EXTRAIT DU TEXTE –
((
2. L’Assemblée reconnaît les efforts remarquables déployés par
les autorités fédérales, régionales et locales depuis le précédent
rapport de l’Assemblée menant à la Résolution 1404 (2004) sur la
situation humanitaire de la population tchétchène déplacée. Les
autorités de Moscou, d’Ossétie du Nord-Alanie et d’Ingouchie semblent
adopter une approche de plus en plus pratique et réaliste de la
normalisation des conditions de vie des personnes déplacées à l’intérieur
de leur propre pays à la suite d’un conflit.
3. Cependant, la réponse des pouvoirs publics aux déplacements
à l’intérieur d’un pays mérite encore d’être améliorée. Les problèmes
omniprésents de non-respect de l’obligation de rendre des comptes
et d’absence de contrôle des dépenses, évoqués dans les précédents
rapports, persistent. L’accent a principalement été placé sur l’aide
au logement, qui ne s’est pas toujours avérée adéquate ou cohérente.
4. L’Assemblée reconnaît que le manque de données faisant autorité
sur le nombre et la situation des PDI ou PDI rapatriées constitue
un obstacle majeur à la résolution du problème des déplacements
internes dans le Caucase du Nord. Des solutions durables ne peuvent
être mises en place sans collecte de données précises, fondées sur
la définition internationale des PDI, pour déterminer si les besoins
spécifiques et les vulnérabilités liés à ces déplacements subsistent.
La définition, le dénombrement et le suivi des PDI sont essentiels
pour garantir la satisfaction de tous leurs besoins restants liés
au déplacement, tant en termes d’assistance que de protection.
5. L’Assemblée reste sérieusement préoccupée par les difficultés
auxquelles les personnes déplacées par les conflits dans la région
continuent d’être confrontées. Bien que 124 700 personnes aient
été indemnisées pour un montant de 26,43 milliards de roubles, beaucoup
ont vu leurs demandes d’aide des pouvoirs publics rejetées ou interrompues.
Certaines continuent aussi de se battre pour faire enregistrer leur
lieu de résidence actuel, une démarche dans la pratique indispensable
pour accéder à certains droits. Beaucoup dépendent des allocations
des pouvoirs publics, qui constituent leur principale source de
revenu. Compte tenu de leurs revenus limités, associés à des mécanismes
d’indemnisation le plus souvent inefficaces en cas de perte d’un bien,
et à une aide publique au logement inadéquate, la plupart d’entre
elles continuent de vivre dans des conditions de logement ne répondant
pas à des normes minimales.
))
DONNÉES FOURNIES –
((
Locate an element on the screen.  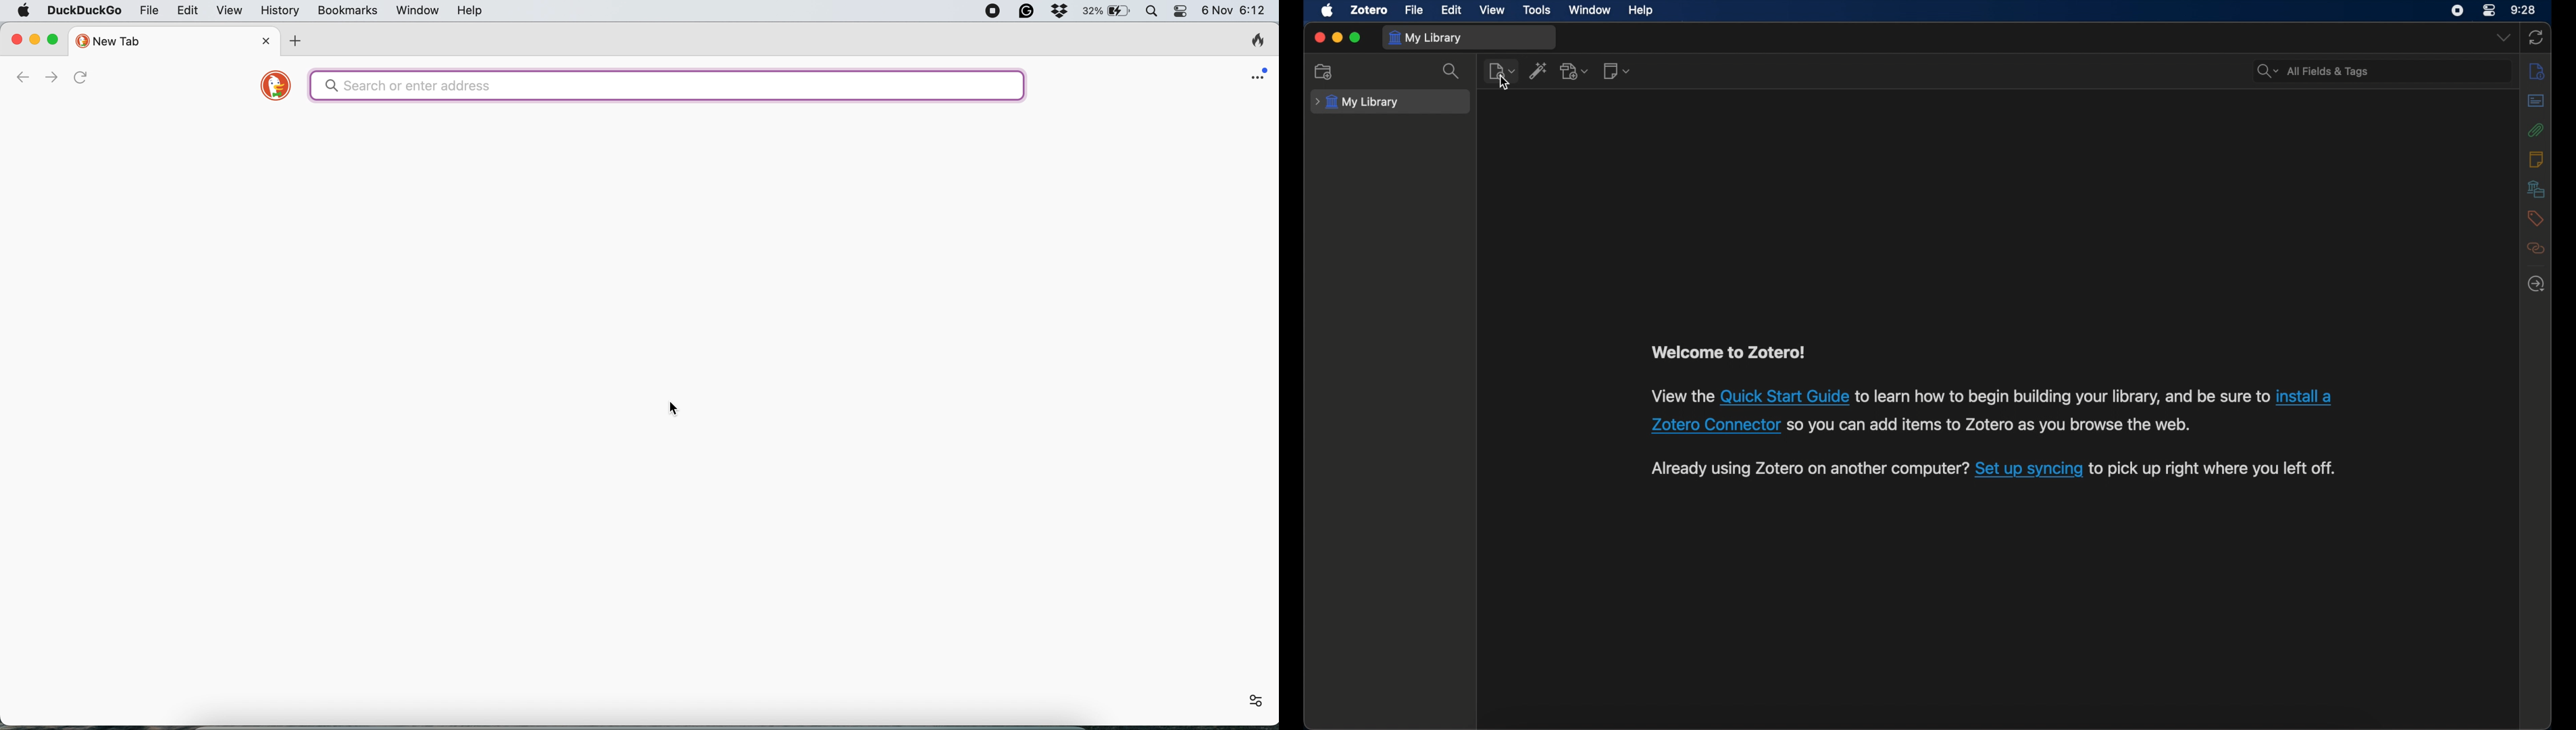
minimize is located at coordinates (1337, 37). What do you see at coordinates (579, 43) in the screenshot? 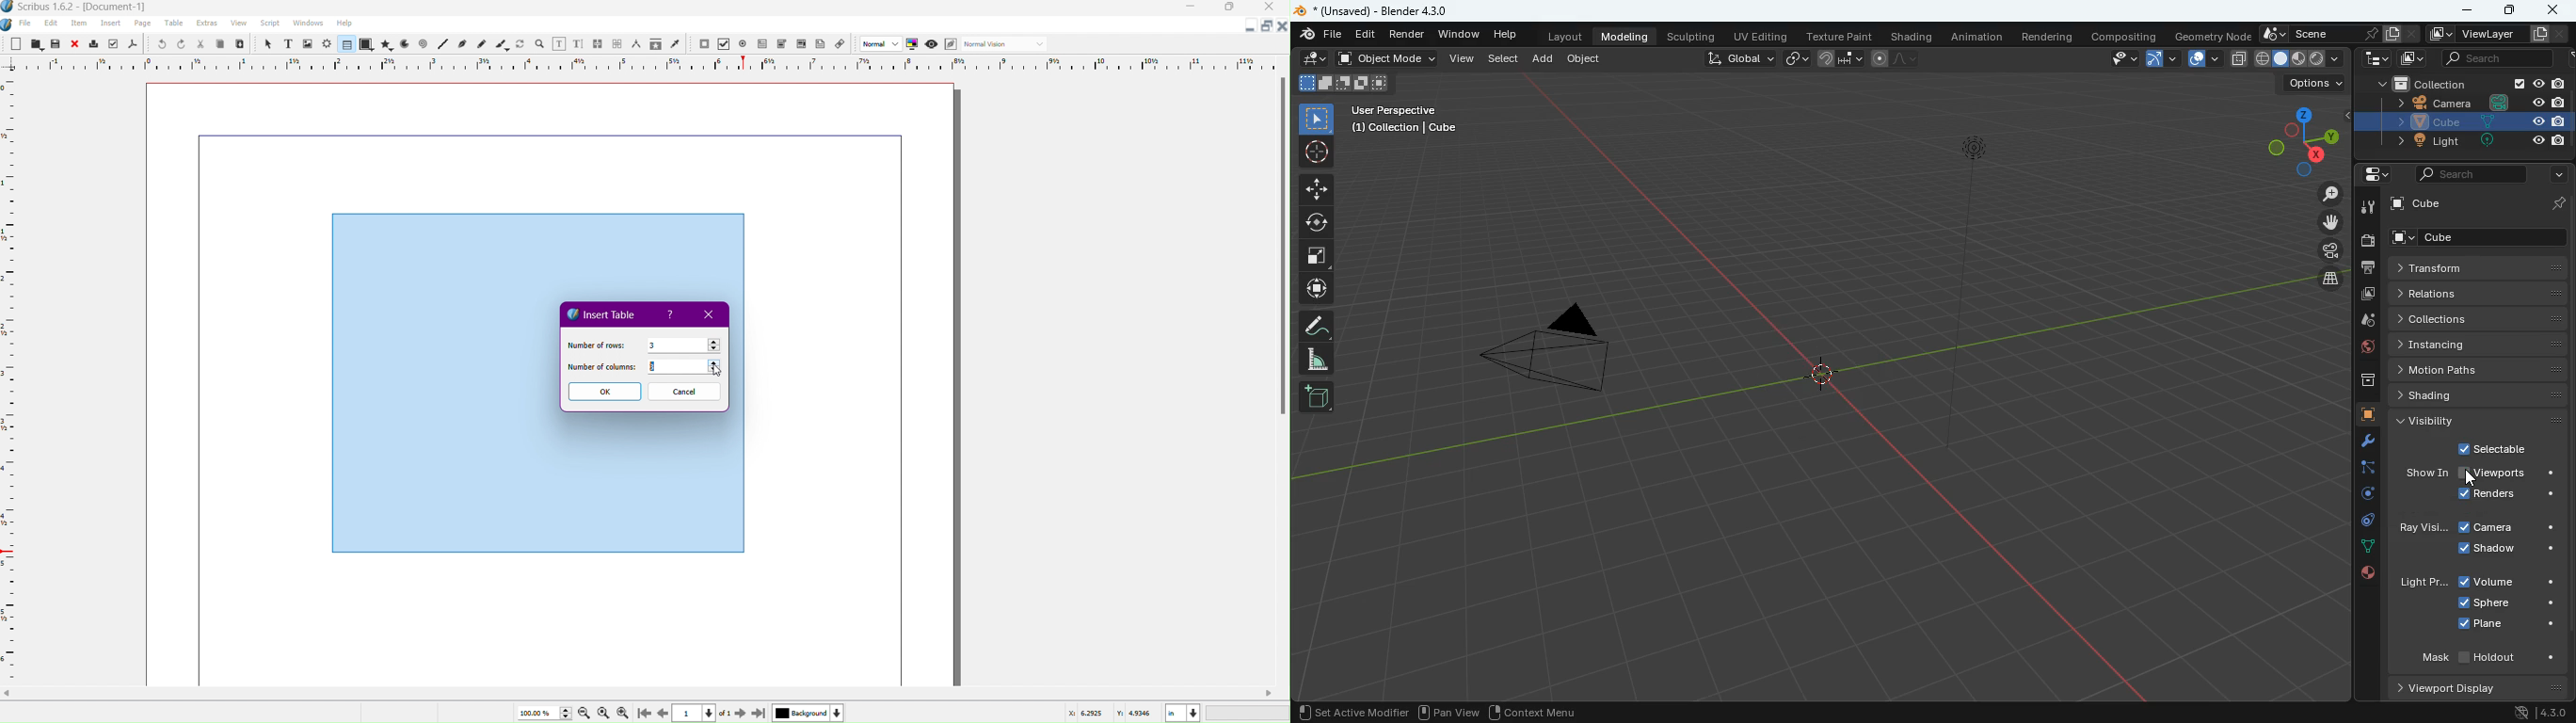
))
CONSIGNES –
(a) Répondez aux questions suivantes à partir de l'extrait :
(i) À quelle résolution le précédent rapport de l'Assemblée a-t-il mené ?
(ii) Sur quelle aide l'accent a-t-il principalement été placé ?
(iii) Combien de personnes ont été indemnisées, et pour quel montant ?
(b) Reproduisez le passage de l'extrait qui commence aux mots « 3. Cependant, la » et se termine après « ces déplacements subsistent. ».

RÉPONSES PAR TÂCHE –
(a)
(i) La Résolution 1404 (2004)
(ii) L'aide au logement
(iii) 124 700 personnes, pour 26,43 milliards de roubles

(b)
3. Cependant, la réponse des pouvoirs publics aux déplacements
à l’intérieur d’un pays mérite encore d’être améliorée. Les problèmes
omniprésents de non-respect de l’obligation de rendre des comptes
et d’absence de contrôle des dépenses, évoqués dans les précédents
rapports, persistent. L’accent a principalement été placé sur l’aide
au logement, qui ne s’est pas toujours avérée adéquate ou cohérente.
4. L’Assemblée reconnaît que le manque de données faisant autorité
sur le nombre et la situation des PDI ou PDI rapatriées constitue
un obstacle majeur à la résolution du problème des déplacements
internes dans le Caucase du Nord. Des solutions durables ne peuvent
être mises en place sans collecte de données précises, fondées sur
la définition internationale des PDI, pour déterminer si les besoins
spécifiques et les vulnérabilités liés à ces déplacements subsistent.